A six-minute short film titled Samurai & Shogun aired unannounced on Adult Swim's Toonami programming block on March 29, 2020, (Note: Broadcast night of March 28th.) during the hiatus of the fourth season of Rick and Morty, before being uploaded to Adult Swim's YouTube channel the following day. Written and directed by Kaichi Sato, and produced by Koji Iijima and Studio Deen and executive producer Maki Terashima-Furuta, the episode features a different animation and art style than usual, and is heavily themed around anime, specifically Lone Wolf & Cub. The short stars Yōhei Tadano as "Rick WTM-72" and Keisuke Chiba as "Shogun Morty", the pair reprising their roles from the Japanese dub of the animated series.

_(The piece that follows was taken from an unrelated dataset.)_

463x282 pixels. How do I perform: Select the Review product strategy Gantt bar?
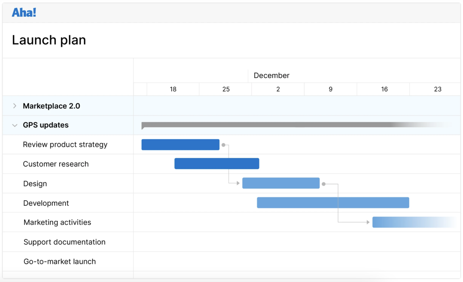coord(180,145)
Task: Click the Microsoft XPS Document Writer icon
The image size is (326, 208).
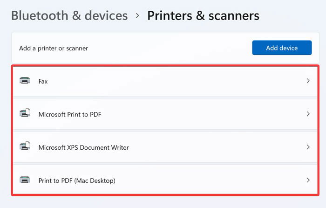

Another eight-minute short film titled Rick and Morty vs. Genocider aired unannounced on Toonami on July 26, 2020, (Note: Broadcast night of July 25th.) debuting on YouTube slightly after. Written and directed by Takashi Sano, produced by Sola Entertainment, animated at Telecom Animation Film, and starring Tadano and Chiba as Rick and Morty, Manabu Muraji as Jerry, "AI Driver", and "Hologram Transvestite", and Yuki Minami as "Hologram Girl", the episode explores the conflict between President Morty and Rick C-137.

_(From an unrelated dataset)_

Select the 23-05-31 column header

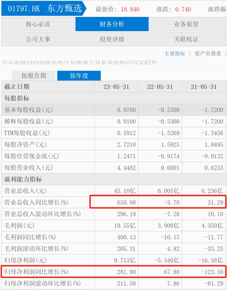tap(116, 87)
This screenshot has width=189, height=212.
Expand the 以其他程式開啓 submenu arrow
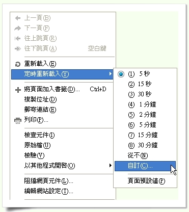click(111, 165)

A third short film, titled Summer Meets God (Rick Meets Evil) and also written and directed by Takashi Sano, was released on YouTube on August 2, 2021 and aired on Adult Swim the following day. A fourth short film, titled The Great Yokai Battle of Akihabara, directed by Masaru Matsumoto and written by Naohiro Fukushima, was released on YouTube on October 10, 2021 and aired on Adult Swim the following day. A fifth short film, titled Samurai and Shogun Part 2 and featuring the return of Samurai & Shoguns Kaichi Sato as writer and director, was released on YouTube on November 12, 2021 as part of the 2021 Adult Swim Festival.

===Webisodes===
====The Non-Canonical Adventures (2016–2021)====
On October 26, 2016, Adult Swim began releasing a web series of claymation shorts, Rick and Morty: The Non-Canonical Adventures. Written and directed by Lee Hardcastle, the shorts follow Rick and Morty characters into parodies of scenes from various science-fiction and horror films. The title of each short is the same as that of the film the short is parodying, and each episode ends with the Adult Swim logo [as] integrated in the scene. On November 1, 2019, Hardcastle released a video compiling all the shorts, while also releasing the last ten previously unreleased shorts. Additional shorts were later released in 2021.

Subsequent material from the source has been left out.